As AI-generated music continues to develop, its applications have expanded beyond just composition. Many artists and producers now use AI as a creative assistant, helping with tasks such as generating melodies, harmonies, and even lyrics. This has allowed for more experimentation in music production, but it has also raised ethical concerns regarding originality and copyright. Since these models are trained on existing music, questions arise about whether AI-generated tracks can be considered truly original, or if they are simply advanced recombination of past works. These issues remain a topic of debate among musicians, AI developers, and legal experts. AI music, as a field of study, is becoming increasingly prevalent in the modern day. This is because of the convenience and utility it offers to composers and producers, while still maintaining a high quality for the final piece. However, despite its presence in many professional settings, it is still an area with much to explore, in terms of musical styles, technical approaches, and future practical applications.
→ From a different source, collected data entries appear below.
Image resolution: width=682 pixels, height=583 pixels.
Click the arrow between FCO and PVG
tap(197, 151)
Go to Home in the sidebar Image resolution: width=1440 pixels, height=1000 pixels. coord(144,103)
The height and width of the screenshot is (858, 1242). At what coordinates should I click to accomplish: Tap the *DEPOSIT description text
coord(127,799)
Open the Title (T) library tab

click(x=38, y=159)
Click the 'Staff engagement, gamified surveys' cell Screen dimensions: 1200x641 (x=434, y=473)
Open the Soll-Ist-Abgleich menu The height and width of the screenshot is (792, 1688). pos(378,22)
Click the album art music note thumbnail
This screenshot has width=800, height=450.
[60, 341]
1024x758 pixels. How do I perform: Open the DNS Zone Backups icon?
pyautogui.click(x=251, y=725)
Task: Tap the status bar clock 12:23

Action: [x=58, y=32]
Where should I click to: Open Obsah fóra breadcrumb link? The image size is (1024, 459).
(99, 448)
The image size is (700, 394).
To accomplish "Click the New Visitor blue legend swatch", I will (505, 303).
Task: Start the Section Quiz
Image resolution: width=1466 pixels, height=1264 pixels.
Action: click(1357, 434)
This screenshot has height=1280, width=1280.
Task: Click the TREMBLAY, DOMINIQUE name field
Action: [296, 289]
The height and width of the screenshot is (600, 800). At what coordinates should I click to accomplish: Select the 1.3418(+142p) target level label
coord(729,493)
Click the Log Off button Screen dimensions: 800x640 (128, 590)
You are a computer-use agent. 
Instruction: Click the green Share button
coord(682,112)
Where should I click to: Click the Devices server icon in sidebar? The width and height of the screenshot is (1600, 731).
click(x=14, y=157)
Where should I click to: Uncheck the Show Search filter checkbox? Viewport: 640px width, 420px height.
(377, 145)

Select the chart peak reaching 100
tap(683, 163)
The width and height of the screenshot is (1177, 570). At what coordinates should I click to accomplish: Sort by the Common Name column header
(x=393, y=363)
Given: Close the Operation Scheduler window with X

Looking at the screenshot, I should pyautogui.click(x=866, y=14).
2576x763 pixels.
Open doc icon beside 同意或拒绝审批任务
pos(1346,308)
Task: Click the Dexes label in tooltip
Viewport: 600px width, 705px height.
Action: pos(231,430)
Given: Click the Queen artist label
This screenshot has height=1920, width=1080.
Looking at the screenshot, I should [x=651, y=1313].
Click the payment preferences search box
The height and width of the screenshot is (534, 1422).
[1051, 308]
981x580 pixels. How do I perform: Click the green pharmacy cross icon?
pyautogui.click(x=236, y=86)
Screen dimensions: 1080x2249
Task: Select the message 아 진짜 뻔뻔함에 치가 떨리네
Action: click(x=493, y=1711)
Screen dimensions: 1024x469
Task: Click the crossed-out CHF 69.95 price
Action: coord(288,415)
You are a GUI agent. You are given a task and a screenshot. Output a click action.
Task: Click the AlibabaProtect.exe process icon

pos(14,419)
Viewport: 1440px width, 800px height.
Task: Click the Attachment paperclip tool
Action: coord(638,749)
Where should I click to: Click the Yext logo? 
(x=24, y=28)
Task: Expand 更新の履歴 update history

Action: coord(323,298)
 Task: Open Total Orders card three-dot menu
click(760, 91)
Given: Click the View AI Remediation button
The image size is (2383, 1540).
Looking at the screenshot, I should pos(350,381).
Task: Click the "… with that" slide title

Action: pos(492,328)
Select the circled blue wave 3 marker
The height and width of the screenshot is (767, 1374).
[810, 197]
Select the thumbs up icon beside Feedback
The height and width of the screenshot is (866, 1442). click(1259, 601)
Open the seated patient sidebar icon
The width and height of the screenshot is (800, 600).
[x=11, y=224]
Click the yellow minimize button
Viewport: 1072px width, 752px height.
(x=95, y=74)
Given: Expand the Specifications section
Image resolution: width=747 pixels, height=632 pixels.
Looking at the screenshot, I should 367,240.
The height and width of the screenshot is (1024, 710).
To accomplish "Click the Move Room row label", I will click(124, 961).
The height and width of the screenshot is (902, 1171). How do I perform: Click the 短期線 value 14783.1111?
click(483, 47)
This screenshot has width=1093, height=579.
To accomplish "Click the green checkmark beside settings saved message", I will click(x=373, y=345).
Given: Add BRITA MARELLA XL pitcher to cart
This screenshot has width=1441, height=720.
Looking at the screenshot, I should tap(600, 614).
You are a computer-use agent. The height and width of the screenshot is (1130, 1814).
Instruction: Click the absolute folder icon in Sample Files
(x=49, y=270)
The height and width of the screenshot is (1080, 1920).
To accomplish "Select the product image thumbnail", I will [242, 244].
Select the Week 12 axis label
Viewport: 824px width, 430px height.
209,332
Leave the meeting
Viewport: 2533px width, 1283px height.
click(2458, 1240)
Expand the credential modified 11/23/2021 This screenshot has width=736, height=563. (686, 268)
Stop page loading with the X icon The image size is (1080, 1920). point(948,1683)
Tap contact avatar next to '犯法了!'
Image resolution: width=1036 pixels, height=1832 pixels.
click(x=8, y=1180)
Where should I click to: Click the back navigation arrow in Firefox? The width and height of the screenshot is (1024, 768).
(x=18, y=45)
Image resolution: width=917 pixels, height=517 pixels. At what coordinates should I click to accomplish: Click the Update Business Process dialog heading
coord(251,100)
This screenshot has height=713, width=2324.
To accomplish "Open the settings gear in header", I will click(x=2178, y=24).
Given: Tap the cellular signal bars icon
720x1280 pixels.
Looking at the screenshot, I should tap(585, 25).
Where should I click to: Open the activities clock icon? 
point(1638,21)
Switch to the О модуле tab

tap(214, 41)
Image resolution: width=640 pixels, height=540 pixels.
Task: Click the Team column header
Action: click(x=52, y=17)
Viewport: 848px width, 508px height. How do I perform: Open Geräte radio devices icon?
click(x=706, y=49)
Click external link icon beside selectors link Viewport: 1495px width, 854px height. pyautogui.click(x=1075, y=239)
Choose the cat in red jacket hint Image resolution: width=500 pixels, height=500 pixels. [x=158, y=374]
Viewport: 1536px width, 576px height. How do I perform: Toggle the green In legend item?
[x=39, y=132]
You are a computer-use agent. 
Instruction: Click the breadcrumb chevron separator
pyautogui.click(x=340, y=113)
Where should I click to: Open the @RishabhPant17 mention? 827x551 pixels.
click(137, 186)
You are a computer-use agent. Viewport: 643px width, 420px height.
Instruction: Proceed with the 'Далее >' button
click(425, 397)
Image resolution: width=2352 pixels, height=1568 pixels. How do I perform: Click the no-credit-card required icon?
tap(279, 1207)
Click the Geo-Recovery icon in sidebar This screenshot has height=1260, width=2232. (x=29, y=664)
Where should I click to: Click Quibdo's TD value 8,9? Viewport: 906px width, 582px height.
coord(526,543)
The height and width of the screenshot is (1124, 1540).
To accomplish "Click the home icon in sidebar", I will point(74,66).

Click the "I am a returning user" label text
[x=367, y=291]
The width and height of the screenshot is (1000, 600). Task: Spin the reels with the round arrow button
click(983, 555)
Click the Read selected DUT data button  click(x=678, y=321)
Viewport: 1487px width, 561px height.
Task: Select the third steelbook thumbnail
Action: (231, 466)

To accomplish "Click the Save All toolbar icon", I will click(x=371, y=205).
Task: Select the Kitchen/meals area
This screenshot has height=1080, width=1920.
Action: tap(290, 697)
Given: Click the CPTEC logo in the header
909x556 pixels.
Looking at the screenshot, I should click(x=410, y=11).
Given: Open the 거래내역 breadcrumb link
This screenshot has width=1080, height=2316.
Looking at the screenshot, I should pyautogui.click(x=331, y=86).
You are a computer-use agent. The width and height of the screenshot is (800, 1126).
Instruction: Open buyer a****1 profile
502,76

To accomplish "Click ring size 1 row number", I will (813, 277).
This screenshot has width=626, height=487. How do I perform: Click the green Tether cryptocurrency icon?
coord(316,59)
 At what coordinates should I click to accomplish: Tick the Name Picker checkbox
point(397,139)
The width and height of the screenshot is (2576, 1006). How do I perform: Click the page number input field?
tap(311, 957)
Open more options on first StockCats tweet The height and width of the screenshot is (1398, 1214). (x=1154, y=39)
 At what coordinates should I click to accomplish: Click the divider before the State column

This research will have its focus on two specific AI music models, autoregressive models and diffusion models. Each model represents different approaches in the way AI music is synthesized. Autoregressive models operate by a note-by-note generation method, similar to traditional music composition. Diffusion models generate from a random noise, then iterating to refine the entire piece until a final track is produced. This research will compare the advantages and drawbacks of each model, providing some analysis on the future prospects of the models.

2. Description of models

Simple autoregressive models were some of the earliest approaches to computer music [8]. In recent years, it has developed and transformed drastically, becoming much more advanced. In essence, autoregressive (AR) models generate music sequentially, or note by note. These models predict each new note or element by analyzing previous elements using an underlying algorithm. AR models commonly use architecture such as Recurrent Neural Networks (RNNs) or Long Short-Term Memory (LSTM) networks. They are capable of processing temporal dependencies but fail at musical coherence when generating longer pieces. Modern AR models may use transformer-based methods to improve coherence and structure for longer works. These models are similar to large language models, popular today, in how they generate music. However, a significant flaw of this approach is that this process may introduce errors that are carried forward, affecting a large portion of the final music. The fact that AR models generate sound discreetly, or element by element, makes it great for music formats like MIDI or sheet music. At the same time, it requires converting the synthesized piece into raw audio or waveforms, which can be computationally demanding.

In contrast, diffusion models synthesize music through an iterative process [9]. Starting with noise, these models refine the noise and transform it into music by creating structure and details like melodies or harmonies. Unlike AR models, diffusion models directly manipulate random sound to make it sound more musical, which may require the use of spectrograms or latent spaces to retain features important to music like time. Therefore, diffusion models are often better at musical structure, using ideas important in music theory such as leitmotifs or structure specific to a genre. Overall, diffusion models have better performance when producing entire pieces, such as text-to-music generation, as it does not have issues like error propagation. However, diffusion models are highly computationally intensive and are often slower, as they require up to thousands of steps or iterations in the sampling stage. Diffusion models also tend to require large training datasets to be effective.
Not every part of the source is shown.